▸ **Listing from a pointing dataset**
* * * * * * *

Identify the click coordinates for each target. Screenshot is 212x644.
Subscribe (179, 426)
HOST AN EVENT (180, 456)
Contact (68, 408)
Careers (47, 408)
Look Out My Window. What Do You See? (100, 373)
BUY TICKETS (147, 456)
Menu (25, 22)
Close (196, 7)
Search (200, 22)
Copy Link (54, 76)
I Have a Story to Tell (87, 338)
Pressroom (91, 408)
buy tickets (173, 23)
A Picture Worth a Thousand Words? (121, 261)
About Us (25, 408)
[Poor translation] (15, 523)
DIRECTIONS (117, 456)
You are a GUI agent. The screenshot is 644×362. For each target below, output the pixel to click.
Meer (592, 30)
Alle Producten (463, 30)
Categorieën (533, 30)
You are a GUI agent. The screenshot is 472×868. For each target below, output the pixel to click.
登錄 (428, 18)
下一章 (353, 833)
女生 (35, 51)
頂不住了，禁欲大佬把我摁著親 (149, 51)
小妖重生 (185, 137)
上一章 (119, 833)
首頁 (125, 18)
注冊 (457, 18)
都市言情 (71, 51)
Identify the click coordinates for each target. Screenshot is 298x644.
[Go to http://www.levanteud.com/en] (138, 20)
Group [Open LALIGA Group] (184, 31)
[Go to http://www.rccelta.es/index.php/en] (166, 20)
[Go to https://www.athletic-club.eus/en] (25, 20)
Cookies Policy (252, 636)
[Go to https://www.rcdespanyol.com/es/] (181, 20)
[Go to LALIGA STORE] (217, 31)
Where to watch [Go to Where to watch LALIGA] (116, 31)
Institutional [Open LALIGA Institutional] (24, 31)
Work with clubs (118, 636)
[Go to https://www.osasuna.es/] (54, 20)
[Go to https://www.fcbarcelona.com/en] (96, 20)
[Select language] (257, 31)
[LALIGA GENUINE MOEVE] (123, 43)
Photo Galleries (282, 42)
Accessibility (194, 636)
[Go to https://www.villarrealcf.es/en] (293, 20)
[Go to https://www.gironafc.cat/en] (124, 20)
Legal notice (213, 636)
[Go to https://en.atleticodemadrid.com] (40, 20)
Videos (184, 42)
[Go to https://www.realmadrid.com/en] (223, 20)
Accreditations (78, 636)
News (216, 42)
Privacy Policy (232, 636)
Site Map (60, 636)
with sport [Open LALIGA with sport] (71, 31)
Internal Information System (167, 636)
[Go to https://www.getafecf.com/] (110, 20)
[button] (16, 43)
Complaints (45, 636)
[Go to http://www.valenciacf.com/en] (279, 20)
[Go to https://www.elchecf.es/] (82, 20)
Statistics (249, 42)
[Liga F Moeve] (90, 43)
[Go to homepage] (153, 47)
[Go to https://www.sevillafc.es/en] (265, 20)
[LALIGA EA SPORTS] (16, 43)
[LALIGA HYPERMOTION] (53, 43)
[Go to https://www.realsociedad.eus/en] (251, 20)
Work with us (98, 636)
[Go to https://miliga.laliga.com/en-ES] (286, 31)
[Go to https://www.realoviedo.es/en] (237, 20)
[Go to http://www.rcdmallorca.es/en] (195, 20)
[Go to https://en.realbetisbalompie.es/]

* * * * * * *

▸ **Given request**
Put every line of the listing above into a JSON list of strings, one string per line, with blank lines left out.

▸ **Task answer**
[
  "Identify the click coordinates for each target. Screenshot is 212x644.",
  "Subscribe (179, 426)",
  "HOST AN EVENT (180, 456)",
  "Contact (68, 408)",
  "Careers (47, 408)",
  "Look Out My Window. What Do You See? (100, 373)",
  "BUY TICKETS (147, 456)",
  "Menu (25, 22)",
  "Close (196, 7)",
  "Search (200, 22)",
  "Copy Link (54, 76)",
  "I Have a Story to Tell (87, 338)",
  "Pressroom (91, 408)",
  "buy tickets (173, 23)",
  "A Picture Worth a Thousand Words? (121, 261)",
  "About Us (25, 408)",
  "[Poor translation] (15, 523)",
  "DIRECTIONS (117, 456)",
  "You are a GUI agent. The screenshot is 644×362. For each target below, output the pixel to click.",
  "Meer (592, 30)",
  "Alle Producten (463, 30)",
  "Categorieën (533, 30)",
  "You are a GUI agent. The screenshot is 472×868. For each target below, output the pixel to click.",
  "登錄 (428, 18)",
  "下一章 (353, 833)",
  "女生 (35, 51)",
  "頂不住了，禁欲大佬把我摁著親 (149, 51)",
  "小妖重生 (185, 137)",
  "上一章 (119, 833)",
  "首頁 (125, 18)",
  "注冊 (457, 18)",
  "都市言情 (71, 51)",
  "Identify the click coordinates for each target. Screenshot is 298x644.",
  "[Go to http://www.levanteud.com/en] (138, 20)",
  "Group [Open LALIGA Group] (184, 31)",
  "[Go to http://www.rccelta.es/index.php/en] (166, 20)",
  "[Go to https://www.athletic-club.eus/en] (25, 20)",
  "Cookies Policy (252, 636)",
  "[Go to https://www.rcdespanyol.com/es/] (181, 20)",
  "[Go to LALIGA STORE] (217, 31)",
  "Where to watch [Go to Where to watch LALIGA] (116, 31)",
  "Institutional [Open LALIGA Institutional] (24, 31)",
  "Work with clubs (118, 636)",
  "[Go to https://www.osasuna.es/] (54, 20)",
  "[Go to https://www.fcbarcelona.com/en] (96, 20)",
  "[Select language] (257, 31)",
  "[LALIGA GENUINE MOEVE] (123, 43)",
  "Photo Galleries (282, 42)",
  "Accessibility (194, 636)",
  "[Go to https://www.villarrealcf.es/en] (293, 20)",
  "[Go to https://www.gironafc.cat/en] (124, 20)",
  "Legal notice (213, 636)",
  "[Go to https://en.atleticodemadrid.com] (40, 20)",
  "Videos (184, 42)",
  "[Go to https://www.realmadrid.com/en] (223, 20)",
  "Accreditations (78, 636)",
  "News (216, 42)",
  "Privacy Policy (232, 636)",
  "Site Map (60, 636)",
  "with sport [Open LALIGA with sport] (71, 31)",
  "Internal Information System (167, 636)",
  "[Go to https://www.getafecf.com/] (110, 20)",
  "[button] (16, 43)",
  "Complaints (45, 636)",
  "[Go to http://www.valenciacf.com/en] (279, 20)",
  "[Go to https://www.elchecf.es/] (82, 20)",
  "Statistics (249, 42)",
  "[Liga F Moeve] (90, 43)",
  "[Go to homepage] (153, 47)",
  "[Go to https://www.sevillafc.es/en] (265, 20)",
  "[LALIGA EA SPORTS] (16, 43)",
  "[LALIGA HYPERMOTION] (53, 43)",
  "[Go to https://www.realsociedad.eus/en] (251, 20)",
  "Work with us (98, 636)",
  "[Go to https://miliga.laliga.com/en-ES] (286, 31)",
  "[Go to https://www.realoviedo.es/en] (237, 20)",
  "[Go to http://www.rcdmallorca.es/en] (195, 20)",
  "[Go to https://en.realbetisbalompie.es/]"
]